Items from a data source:
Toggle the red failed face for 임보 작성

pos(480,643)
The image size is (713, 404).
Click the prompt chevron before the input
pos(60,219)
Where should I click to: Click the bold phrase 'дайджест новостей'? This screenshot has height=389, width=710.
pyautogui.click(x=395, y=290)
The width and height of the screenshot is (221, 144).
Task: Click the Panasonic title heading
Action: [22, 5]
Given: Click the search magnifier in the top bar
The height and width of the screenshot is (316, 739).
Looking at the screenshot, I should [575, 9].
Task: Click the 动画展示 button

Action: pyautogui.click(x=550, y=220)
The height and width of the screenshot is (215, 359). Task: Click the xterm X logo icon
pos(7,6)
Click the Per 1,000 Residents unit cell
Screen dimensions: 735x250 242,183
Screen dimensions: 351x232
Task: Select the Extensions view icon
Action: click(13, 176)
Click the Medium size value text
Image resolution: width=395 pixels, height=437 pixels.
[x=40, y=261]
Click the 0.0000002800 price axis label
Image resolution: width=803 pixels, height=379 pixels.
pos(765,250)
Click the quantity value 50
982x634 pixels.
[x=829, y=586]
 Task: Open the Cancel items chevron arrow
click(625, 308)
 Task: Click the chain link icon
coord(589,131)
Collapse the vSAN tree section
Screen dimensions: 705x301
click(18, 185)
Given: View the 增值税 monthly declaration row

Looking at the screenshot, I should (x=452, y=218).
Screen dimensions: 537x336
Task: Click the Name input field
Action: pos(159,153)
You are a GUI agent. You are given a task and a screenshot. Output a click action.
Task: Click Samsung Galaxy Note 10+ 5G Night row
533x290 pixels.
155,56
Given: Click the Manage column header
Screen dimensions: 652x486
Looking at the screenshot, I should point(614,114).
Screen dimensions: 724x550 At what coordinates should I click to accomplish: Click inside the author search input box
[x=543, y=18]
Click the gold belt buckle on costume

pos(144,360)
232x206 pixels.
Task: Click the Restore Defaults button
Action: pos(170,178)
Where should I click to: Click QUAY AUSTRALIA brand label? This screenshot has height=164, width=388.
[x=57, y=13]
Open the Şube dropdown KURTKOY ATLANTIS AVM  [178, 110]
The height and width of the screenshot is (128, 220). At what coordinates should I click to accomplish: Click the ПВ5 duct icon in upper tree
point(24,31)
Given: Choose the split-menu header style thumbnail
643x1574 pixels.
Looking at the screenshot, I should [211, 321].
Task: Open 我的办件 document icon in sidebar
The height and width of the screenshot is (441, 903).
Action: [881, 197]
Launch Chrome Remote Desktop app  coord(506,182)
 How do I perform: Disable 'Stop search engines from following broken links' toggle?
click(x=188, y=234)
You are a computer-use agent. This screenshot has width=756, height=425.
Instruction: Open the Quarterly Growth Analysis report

WHAT THIS TASK INVOLVES: Please make an exact copy of the lines above from the line with "The height and width of the screenshot is (128, 220)." through the line with "You are a computer-use", both ends included.

SOLUTION:
The height and width of the screenshot is (128, 220). At what coordinates should I click to accomplish: Click the ПВ5 duct icon in upper tree
point(24,31)
Given: Choose the split-menu header style thumbnail
643x1574 pixels.
Looking at the screenshot, I should [211, 321].
Task: Open 我的办件 document icon in sidebar
The height and width of the screenshot is (441, 903).
Action: [881, 197]
Launch Chrome Remote Desktop app  coord(506,182)
 How do I perform: Disable 'Stop search engines from following broken links' toggle?
click(x=188, y=234)
You are a computer-use agent. This screenshot has width=756, height=425.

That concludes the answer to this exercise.